Il y a quelques mois à peine, la PME textile auboise Chanteclair était connue pour ses fabrications d’articles haut de gamme dont la moitié s’exportent au Japon. Depuis quelques semaines, sous l’impulsion de son PDG, Thomas Delise, cette entreprise de 32 personnes est devenue la grande spécialiste du masque de protection made in France. Et encore plus depuis que le président Emmanuel Macron a eu la bonne idée de porter un masque bleu marine orné d’un petit ruban tricolore lors de sa visite d’une école à Poissy. Un masque très remarqué, dont l’Élysée a mis en avant la fabrication entièrement française et plus précisément auboise. « C’était à l’origine une commande que l’Élysée nous avait passée, après audit, pour les besoins de son personnel et je ne savais pas que le président de la République allait le porter », explique Thomas Delise. Une énorme surprise qu’il a partagé aussitôt avec ses équipes, dans l’atelier de Saint-Pouange.

« C’est une grande fierté pour nous tous et je remercie encore mes équipes qui font un travail extraordinaire pour produire les masques dont la population et les entreprises ont besoin », poursuit cet ancien banquier qui a changé de voie en 2018 pour devenir industriel en reprenant l’entreprise de Jean-Pierre Chanteclair. Depuis, il a vécu un apprentissage très accéléré, lançant Elacio, une nouvelle marque de vêtements il y a quelques mois, avant d’opérer un virage radical à l’occasion de la crise sanitaire. « Nous produisons jusqu’à 18 000 masques en tissu par semaine dans nos ateliers et j’ai également monté un réseau avec des entreprises textiles de toute la France pour atteindre une capacité de production de 300 000 pièces par semaine », ajoute- t-il. Les grosses commandes émanant de collectivités et d’entreprises affluent depuis quelques semaines déjà et le chef d’entreprise se démène pour y répondre. Mais la demande est énorme.
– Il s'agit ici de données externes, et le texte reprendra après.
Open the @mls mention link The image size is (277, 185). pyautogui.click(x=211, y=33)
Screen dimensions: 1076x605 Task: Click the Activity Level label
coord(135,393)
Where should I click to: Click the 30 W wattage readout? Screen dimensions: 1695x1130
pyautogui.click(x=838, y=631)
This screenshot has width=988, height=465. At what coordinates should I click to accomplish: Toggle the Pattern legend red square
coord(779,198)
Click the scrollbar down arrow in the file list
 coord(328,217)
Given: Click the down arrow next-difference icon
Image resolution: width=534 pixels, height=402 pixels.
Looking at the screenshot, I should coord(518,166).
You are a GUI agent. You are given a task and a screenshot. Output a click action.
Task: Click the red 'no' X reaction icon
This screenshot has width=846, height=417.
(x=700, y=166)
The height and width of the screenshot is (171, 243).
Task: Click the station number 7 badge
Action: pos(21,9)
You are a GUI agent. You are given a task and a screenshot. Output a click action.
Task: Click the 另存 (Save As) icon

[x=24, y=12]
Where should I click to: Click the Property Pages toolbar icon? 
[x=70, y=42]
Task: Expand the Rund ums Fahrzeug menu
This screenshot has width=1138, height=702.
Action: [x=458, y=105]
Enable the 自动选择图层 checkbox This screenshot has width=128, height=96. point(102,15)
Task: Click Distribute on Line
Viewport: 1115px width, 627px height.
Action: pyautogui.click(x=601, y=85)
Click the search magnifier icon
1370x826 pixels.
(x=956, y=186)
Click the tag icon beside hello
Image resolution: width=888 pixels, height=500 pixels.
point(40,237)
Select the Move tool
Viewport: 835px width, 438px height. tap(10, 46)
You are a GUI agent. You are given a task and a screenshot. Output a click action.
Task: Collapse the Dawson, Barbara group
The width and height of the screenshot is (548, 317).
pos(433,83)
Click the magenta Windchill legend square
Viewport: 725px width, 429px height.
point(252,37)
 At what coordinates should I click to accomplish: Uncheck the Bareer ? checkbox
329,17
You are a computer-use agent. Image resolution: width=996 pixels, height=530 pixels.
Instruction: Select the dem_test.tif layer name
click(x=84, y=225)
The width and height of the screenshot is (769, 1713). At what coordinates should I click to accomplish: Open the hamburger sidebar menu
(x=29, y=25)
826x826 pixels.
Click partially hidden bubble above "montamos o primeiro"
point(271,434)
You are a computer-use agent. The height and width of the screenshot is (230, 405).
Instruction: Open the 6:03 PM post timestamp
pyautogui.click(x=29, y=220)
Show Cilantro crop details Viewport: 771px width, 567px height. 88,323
UN SITE DE VENTE EN LIGNE EN PRÉPARATION

L’engouement pour le modèle porté par Emmanuel Macron n’a fait qu’accroître la pression. La PME est submergée de mails et de coups de fil destinés à passer commande. « Il faut nous laisser un peu de temps pour nous organiser, le temps de lancer un site de vente en ligne, fin mai ou début juin », précise-t-il. Le temps aussi de déployer la logistique adaptée. Les entreprises et les collectivités seront prioritaires, mais les particuliers pourront également commander. Selon les quantités, le prix unitaire oscillera entre 5,5 euros et 7 euros hors taxes. « Nous ferons en sorte que le prix pour le particulier ne dépasse pas non plus 7 euros, notre objectif est de rendre service au plus grand nombre et pas de faire du profit, notre prix de revient étant de près de 5 euros car il s’agit de production française de grande qualité », ajoute le chef d’entreprise. Ces masques respirants et filtrants, certifiés catégorie 1 par la Direction générale de l’armement, bénéficient aussi du savoir-faire d’une autre PME auboise, Bugis, qui a mis au point le filtre. Thomas Delise est persuadé que le masque de protection deviendra un marché pérenne en France, au-delà de la crise du moment. Certains modèles de masques relèvent quasiment de l’accessoire de mode. Un nouveau marché que la PME auboise entend bien continuer d’investir à plus long terme.